Posted on 10/10/2018

By: Sean Crose

One of the interesting things that got lost in the madness leading up to Conor McGregor’s MMA superfight with Khabib Nurmagomadedov last weekend was McGregor being compared to Muhammad Ali before the media. To his credit, McGregor squashed the talk. One might think that would have been that, especially since McGregor was all but wiped out in his subsequent fight with Nurmagomedov last Saturday.

One would have been wrong.

Mere days after the UFC’s biggest star essentially got steamrolled in the octagon, there are those in the media still banging the McGregor-Ali drum. The latest? Yahoo running a piece comparing the McGregor-Nurmagomedov rivalry to that of Ali and Frazier. Let’s be frank – the comparison is a stretch. Frazier barely bested Ali in the first of their three matches. The two subsequent Ali-Frazier bouts (which Ali won) were likewise brutal and razor thin.
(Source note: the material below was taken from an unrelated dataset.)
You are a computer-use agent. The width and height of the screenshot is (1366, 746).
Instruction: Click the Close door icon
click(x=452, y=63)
McGregor has only met Nurmagomedov in the octagon once to date, and with the exception of a single round, the Irishman was dominated. You don’t need to be Sherlock Holmes to deduce the obvious…McGregor got outclassed last weekend. He lost, just as he had lost numerous times before. Ali lost, too, but never in as one sided a manner as McGregor did against Nurmagomedov. It took an illness and 38 years for Ali to suffer the kind of one sided embarrassment to Larry Holmes that a 30 year old McGregor just suffered to his Russian foil.

A bit of hard truth….McGregor simply isn’t as good a mixed martial artist as Ali was a boxer. He just isn’t. And that simple fact should preclude any comparison between the two men right from the get go. McGregor may be better at mind games – though that’s arguable – but there might have been 10 other boxers in Ali’s time who were better than Ali at mind games. We’d never know who they were because they most likely wouldn’t have been as great as Ali when it came down to skill.
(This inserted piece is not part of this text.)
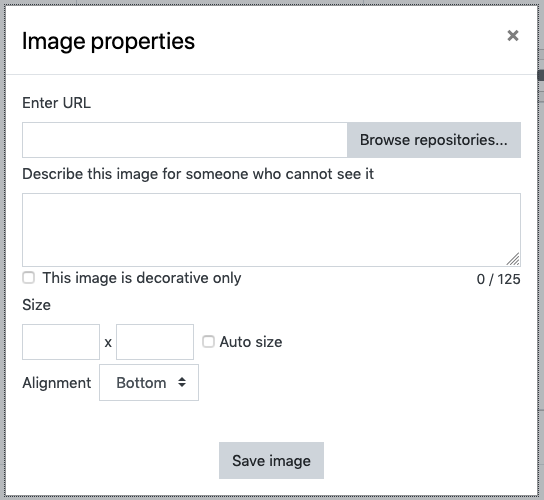Click the Save image button
Image resolution: width=544 pixels, height=500 pixels.
pos(271,460)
Despite what some say, talk isn’t cheap…at least not on all occasions. A great fighter, though, must consistently fight at least as good as he or she talks. And McGregor doesn’t do that. Not consistently he doesn’t. Not anymore. One doesn’t have to delve into social issues to see McGregor and Ali are like apples and oranges. One can simply keep the argument to the ring and to the octagon. It’s not bias to claim McGregor is no Ali. It’s just a relatively small act of honesty. The world of mixed martial arts may indeed produce the next Ali, and there will be nothing wrong with it if it does.

Just don’t expect it to be Conor McGregor.